I know I am not the only one who committed key mintage figures to memory and treated the 484,000 figure for the 1909-S VDB Lincoln cent as some sort of yardstick against which all other rarities were measured.

The 1916-D Mercury dime at 264,000 is roughly half that level and the 1916 Standing Liberty quarter at 52,000 is hardly more than a tenth.

These were the key dates that drove us all forward, relentless scanning large quantities of change. It was a challenge. I did not find any of them in change, but it was certainly not for lack of trying. It was interesting. I learned a lot. Most importantly, it left me with a lasting affection for certain series.

This affection is widely shared and it is directed primarily but not exclusively toward the Lincoln cent, Buffalo nickel, Mercury dime, Standing Liberty quarter and Walking Liberty half dollar.

Sure, I also collected Jefferson nickels, Roosevelt dimes, Washington quarters and Franklin and Kennedy half dollars. Many others did, too, but these were considered much easier to find and less glamorous. Strangely, they still are, almost a half century later.

This generational focus has had its impact on the values of the most sought after series. The rarities in the popular series often are higher in price than coins of similar mintages that came before them. This is because demand tends to be higher. It’s natural. Just as we all were stunned when President John F. Kennedy was shot in 1963, or we all watched the Beatles debut on Ed Sullivan in 1964, we all were chasing the same numismatic rainbows. We defined what was popular.

But things are now changing. We won’t be here forever. The next 25 years will see the circulation finds era pass from memory to numismatic history books.

Collector interest will become more diffuse. If you don’t collect much from circulation, you certainly have a wider array of hobby entry points. Where will the newcomers go?

They might bunch around a common event, such as when the General Services Administration sold off 3 million mainly Carson City silver dollars in the 1970s, setting the silver dollar market in the popular spotlight for years.

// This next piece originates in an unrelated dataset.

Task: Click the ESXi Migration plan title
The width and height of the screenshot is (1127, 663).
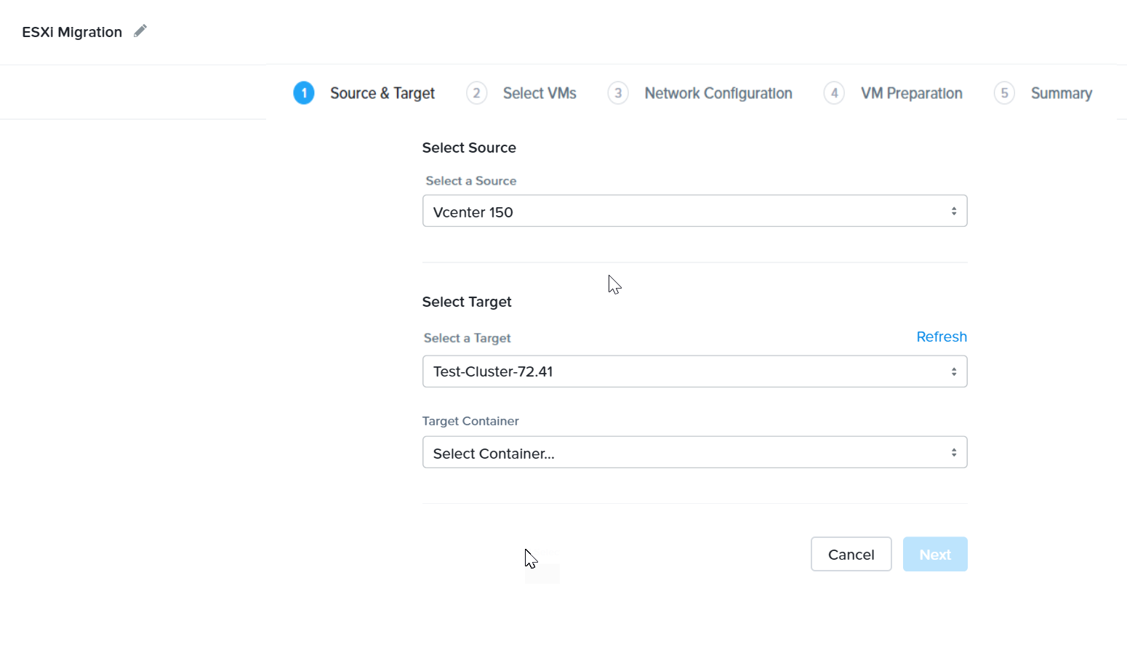Action: (72, 32)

Where will collectors who were first attracted to numismatics by state quarters go for an encore? That is an issue still very much up in the air.

There will always be the classical path. Collectors of half cents and large cents have chosen it. Buyers of 1804 dollars understandably have taken it.

But where will the popular center of numismatics be in 2035? We can’t all be a Col. E.H.R. Green whose fortune allowed him to buy everything. The popular hobby needs to find an affordable challenge. What will that challenge be?